# Smaug the Dragon vs. The Balrog of Moria



## Glaurung (Jan 27, 2002)

Who wins in this battle of titans? Assume that the fight takes place out in the open where each opponent has total freedom of movement.


----------



## Valar (Jan 28, 2002)

Balrog would win, no contest.


----------



## Uminya (Jan 28, 2002)

Pah! Smaug would bend that scrawny Balrog over his golden knee and spank him like a 4-year-old in K-mart.


----------



## Mormegil (Jan 28, 2002)

The Balrog would kick Smaug's butt*.
Smaug wouldn't be able to harm the Balrog by breathing fire at him. The Balrog is partly made of fire.
The Balrog's flame whip would make short work of Smaug.

*edited by Grond


----------



## JeffF. (Jan 28, 2002)

*Since the Winged Dragons...*

...in the Silmarillion were able to temporarily repulse the host of the Valar prior to the breaking of Thangorodrim and since their host included Maiar with a similar level of power to the Balrogs as well as Valar it seems likely that Smaug would have defeated a balrog. At the very least he would have killed its physical form.


----------



## Valar (Jan 28, 2002)

Well i don't no, it took a simple arrow to take out smaug ( well a very well placed arrow) It took Gandalf to defeat the balrog.


----------



## JeffF. (Jan 28, 2002)

*That is a good point...*

...but it wasn't really a simple arrow. It was a very special arrow. It seems that ME has many such special weapons around right when a good guy needs them.


----------



## Valar (Jan 28, 2002)

That is also a fair point, wasn't it the black arrow of his father (not to sure, i have not read the hobbit in ages).
Still gandalf says that sword are no more use against this enemy, so surley the balrog is more powerful, because he can not be affected by such mortal weapons.


----------



## JeffF. (Jan 28, 2002)

*I'm not sure...*

...that Gandalph said the weapons would be useless. He did say that this was "an enemy beyond any of you." I'll of course, chek when I get back home. Another thing to consider though, Morgoth was vulnerable to Fingolfin's sword Ringil suffering a number of wounds from it and crying out (making his own armies quail each time) as well as receiving a wound from the eagle who recovered Fingolfin's body. If a Valar could suffer wounds from a 'conventional' weapon like a sword I find it impossible to believe that a mere Balrog would be invulnerable.


----------



## Beleg Strongbow (Jan 28, 2002)

*Re: I'm not sure...*



> _Originally posted by JeffF. _
> *...that Gandalph said the weapons would be useless. He did say that this was "an enemy beyond any of you." I'll of course, chek when I get back home. Another thing to consider though, Morgoth was vulnerable to Fingolfin's sword Ringil suffering a number of wounds from it and crying out (making his own armies quail each time) as well as receiving a wound from the eagle who recovered Fingolfin's body.

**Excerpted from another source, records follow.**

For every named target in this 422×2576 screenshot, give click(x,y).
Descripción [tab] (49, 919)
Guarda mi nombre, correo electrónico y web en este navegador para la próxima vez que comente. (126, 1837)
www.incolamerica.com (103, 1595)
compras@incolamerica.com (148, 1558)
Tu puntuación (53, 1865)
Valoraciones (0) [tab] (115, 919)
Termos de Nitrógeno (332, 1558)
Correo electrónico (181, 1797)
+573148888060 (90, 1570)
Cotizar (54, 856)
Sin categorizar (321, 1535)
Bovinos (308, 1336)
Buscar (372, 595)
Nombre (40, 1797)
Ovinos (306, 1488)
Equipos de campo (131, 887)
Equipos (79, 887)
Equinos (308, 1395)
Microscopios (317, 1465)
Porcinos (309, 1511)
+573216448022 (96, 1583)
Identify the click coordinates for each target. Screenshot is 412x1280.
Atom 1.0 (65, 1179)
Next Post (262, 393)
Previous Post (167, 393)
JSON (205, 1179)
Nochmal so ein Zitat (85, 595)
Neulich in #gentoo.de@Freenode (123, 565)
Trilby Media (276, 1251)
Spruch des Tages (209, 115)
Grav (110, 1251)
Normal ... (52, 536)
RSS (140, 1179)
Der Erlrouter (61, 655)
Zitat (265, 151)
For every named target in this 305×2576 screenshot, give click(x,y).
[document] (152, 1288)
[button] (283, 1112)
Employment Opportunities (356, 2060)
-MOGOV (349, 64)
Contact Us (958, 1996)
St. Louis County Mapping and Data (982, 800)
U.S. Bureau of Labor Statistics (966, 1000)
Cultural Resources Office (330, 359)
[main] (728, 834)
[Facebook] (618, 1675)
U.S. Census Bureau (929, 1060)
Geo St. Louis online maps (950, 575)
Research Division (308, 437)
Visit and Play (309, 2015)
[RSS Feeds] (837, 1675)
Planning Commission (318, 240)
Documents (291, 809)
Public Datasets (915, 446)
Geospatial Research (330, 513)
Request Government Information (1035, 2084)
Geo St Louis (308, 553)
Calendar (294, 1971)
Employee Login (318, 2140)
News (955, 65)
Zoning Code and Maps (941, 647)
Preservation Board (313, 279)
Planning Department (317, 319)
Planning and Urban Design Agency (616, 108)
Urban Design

If a Valar could suffer wounds from a 'conventional' weapon like a sword I find it impossible to believe that a mere Balrog would be invulnerable. *




Smaug fo sure. The balrog would have not be able 2 peirce his armour and all take the heat. What about Gothmog and Ancalagon?


----------



## Eomer Dinmention (Jan 28, 2002)

I voted for Balrog because of what you all said


----------



## Grond (Jan 29, 2002)

If we were talking about Glaurung or Ancalagon against the Balrog of Moria, my answer would be very different.... but we're not. The question is Smaug or the Balrog? Given the premise that Scatha (also a lesser wurm as was Smaug) was slain by a man (Fram, son of King Frumbar of the Eotheod, of whom Theoden and Eomer were descendents) in martial combat, I would think a Balrog would have had little trouble in defeating him.


----------



## Uminya (Jan 29, 2002)

But Glaurung was also slain by a man, was he not? Tuor slew at least 6 Balrogs in Gondolin. Smaug could just smack the Balrog with his tail or come crashing down on it.


----------



## JeffF. (Jan 29, 2002)

*Glaurung and Ancalagon...*

...were also slain by men, Turin and Earendil respectively, and there is little reason to believe that Smaug is a lesser drake simply because he is of a more recent age. There is no quantifiable data (achievements/conquests/individual combats) to compare them Glaurung and Smaug both destroyed underground kingdoms, both were nearly invulnerable to conventional weapons. In Book of lost Tales II, in the story of the Fall of Gondolin the balrogs fall in significant numbers to the elves and Tuor. Only one dragon is killed. That seems to be strong evidence that they were harder to kill than balrogs. 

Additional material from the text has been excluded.